Sun, 21 Nov 2004

Hot under the collar with spicy Acehnese food

Suryatini N. Ganie, Contributor, Jakarta

The some who like it hot should head to Aceh, try their hand at a few of the local recipes, for that pack a powerful punch.

Situated on the northwesternmost extreme of Sumatra, the region of Aceh, now called Nanggroe Aceh Darussalam, has long been known for its fertile land. This attracted foreign traders to make its harbors their port of call when trading in Far Eastern commodities.

The interchange of products of those visiting Aceh is still very obvious in Acehnese daily fare today. With food known for having a very spicy and hot taste, Acehnese cooks make the foreign produce more suitable to their own tastes.

Take the noodles introduced by Chinese traders. Bearing no resemblance to mealy noodles with a fairly bland flavor, mi goreng Aceh (Acehnese fried noodles) will have the novice reaching for a glass of cool water to ease the burns of the extremely hot chilies of the region.

After a while, when tasting other hot and spicy fare, for example, in the region of Pidie, which was one of the mighty trading centers in Aceh, one will appreciate the culinary creativeness of the people.

After such an unforgettable spicy meal, a glass of ii boh timon (cucumber water) will refresh the palate and make one ready to taste other regional food options. Although curry is famous worldwide as a specific Indian food, the Acehnese, known for their pride in their heritage, would not admit that completely.

Many Acehnese contend that they played a great part in the fame of the curry spice mixture because Indian traders of yesteryear put down anchor at Acehnese harbors, waiting for the west wind to push their ships home.

To shorten the long wait, they married local women who knew their way around the kitchen, mixing and matching spices to please their husbands.

Acehnese are actually very proud that for centuries many foreign envoys visited and made trading transactions and many a story tells about those visiting Aceh.

One of them was Marco Polo on the way home to his native Italy When served the keumamah (dried tuna) that was and still is Aceh's most traditional fish product, he was surprised because it was similar to bacalao, the much appreciated dried fish in his second homelands of Spain and Portugal.

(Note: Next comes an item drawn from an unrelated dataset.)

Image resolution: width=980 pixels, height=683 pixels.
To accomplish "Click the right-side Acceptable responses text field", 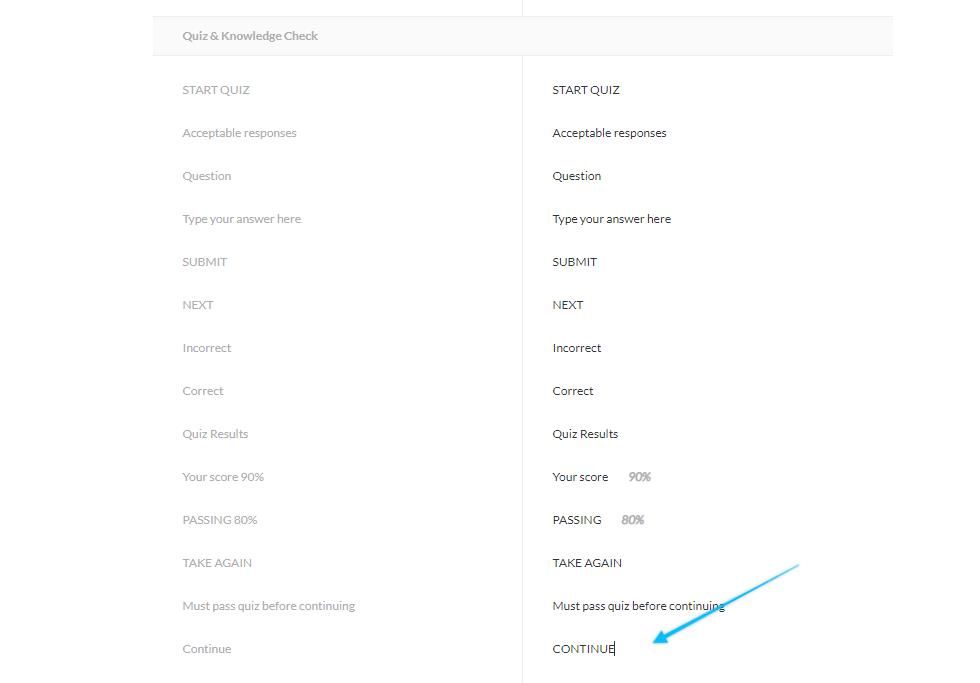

Up to now the most renowned dish of many a coastal region is gulai ikan kayu. Keumamah or ikan kayu (literally "wooden fish" in local terms) is as hard as its name suggests and has to be soaked overnight to be able to be prepared into an enjoyable dish.

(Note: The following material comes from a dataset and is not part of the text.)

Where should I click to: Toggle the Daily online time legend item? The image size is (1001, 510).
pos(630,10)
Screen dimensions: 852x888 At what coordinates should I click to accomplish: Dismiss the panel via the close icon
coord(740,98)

But whereas bacalao has a dominant salty taste, the keumamah is rather salty and sourish because of its procedure of cooking the fresh tuna in salt and souring agents, like belimbing sayur. After the drying process, the keumamah can be stored for months and is a favorite food when one travels to distant places.

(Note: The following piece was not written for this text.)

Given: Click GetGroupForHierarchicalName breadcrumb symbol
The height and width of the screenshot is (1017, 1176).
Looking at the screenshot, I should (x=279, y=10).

Another specific Acehnese ingredient is nana ulhe or grated roasted coconut (or fried without oil until a dark brown color, and ground finely). It is said to be an interchange with Bugis culinary know-how, which also uses grated roasted coconut, because the sailors of South Sulawesi often threw anchor at Aceh's harbors.

The ultimate in Acehnese curry will be daun temurui or curry leaf, and just a few leaves in the dish will make it distinctively Acehnese.

The Acehnese are a very sociable people and like to send fruit or sweets to their relatives and friends. For a more impressive effect, they cover the fare with a stunning food cover called delamak, which is different in every region.

Besides sending each other food, they are also quick to offer help, especially when a family event is planned and relatives (mostly the women) are asked if they could make a dish to complement the menu. Refusing to do so is a no-no, and one can even ask for a specific food item.

That's Acehnese food in a nutshell. Now have a taste of its cooking and be prepared for a very surprising experience!